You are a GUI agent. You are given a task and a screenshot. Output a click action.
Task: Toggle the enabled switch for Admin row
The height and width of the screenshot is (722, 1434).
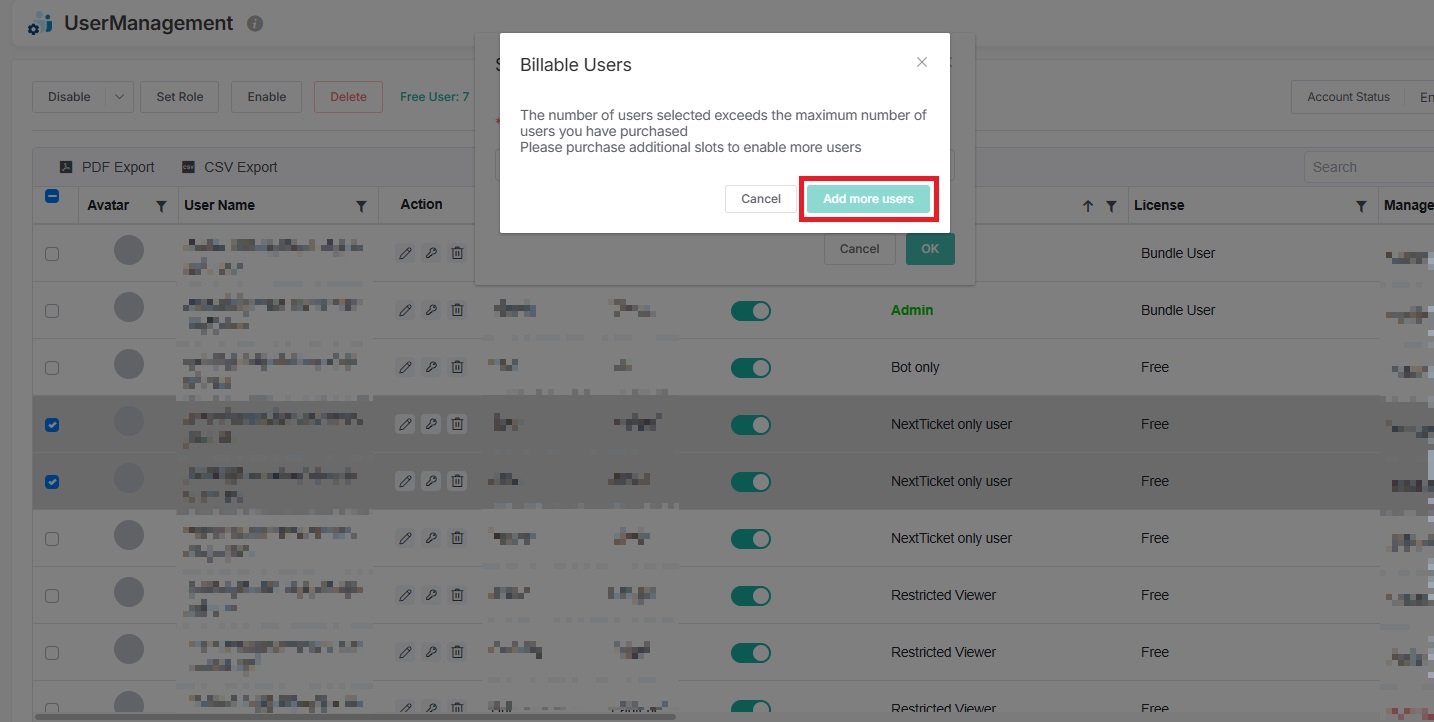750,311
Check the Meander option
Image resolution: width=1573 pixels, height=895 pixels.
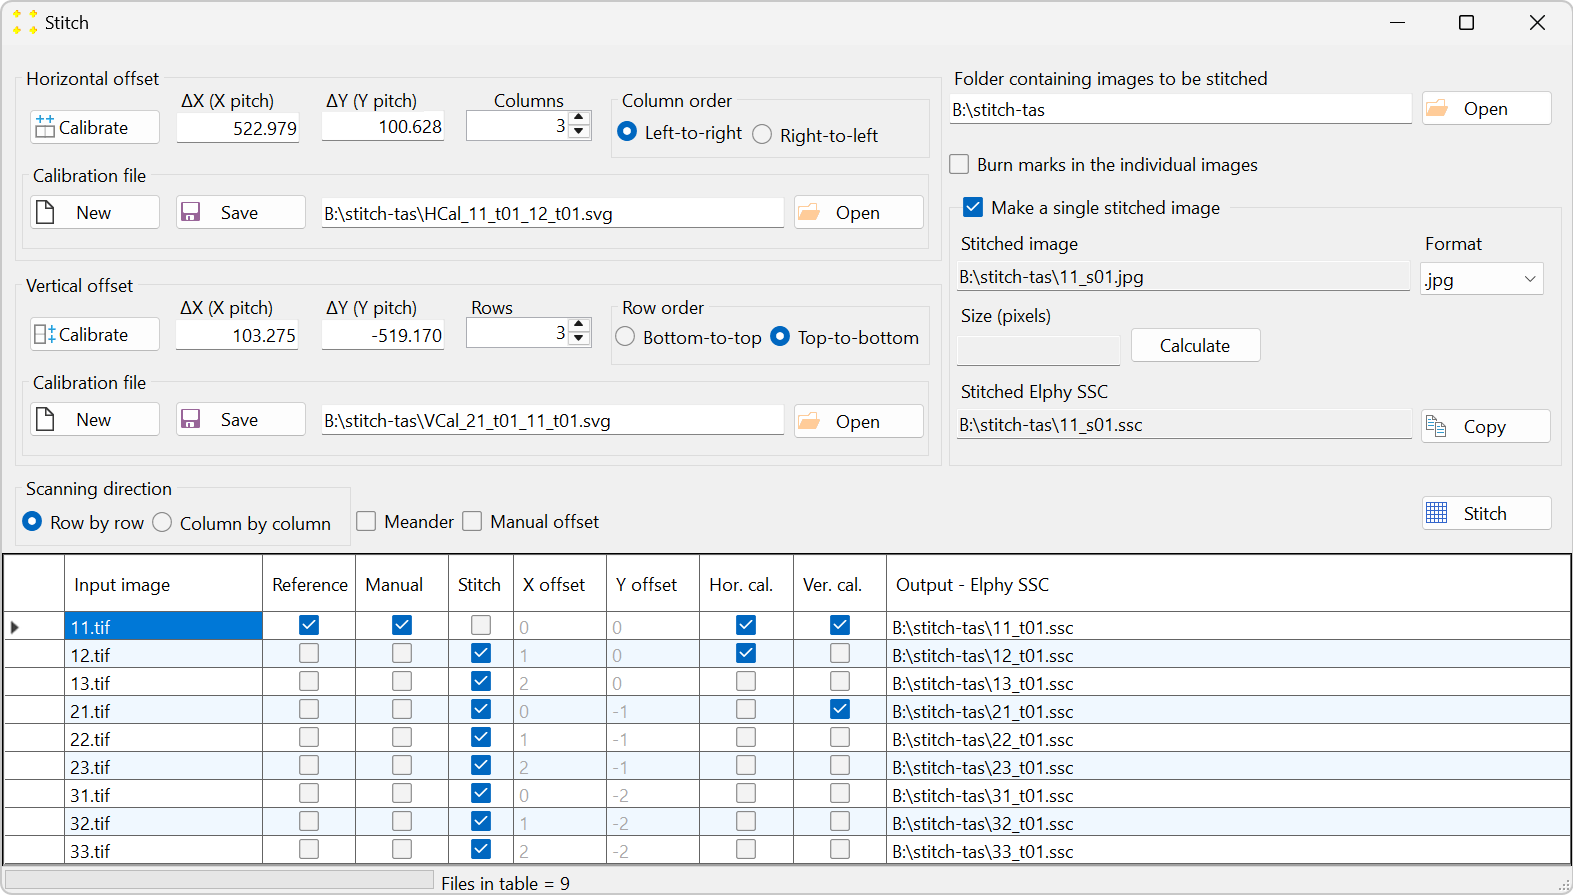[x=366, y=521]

== What is being asked ==
Return the complete material exactly as given, excluding images.

== Response to this task ==
You are a GUI agent. You are given a task and a screenshot. Output a click action.
Task: Toggle the enabled switch for Admin row
The height and width of the screenshot is (722, 1434).
750,311
Check the Meander option
Image resolution: width=1573 pixels, height=895 pixels.
[x=366, y=521]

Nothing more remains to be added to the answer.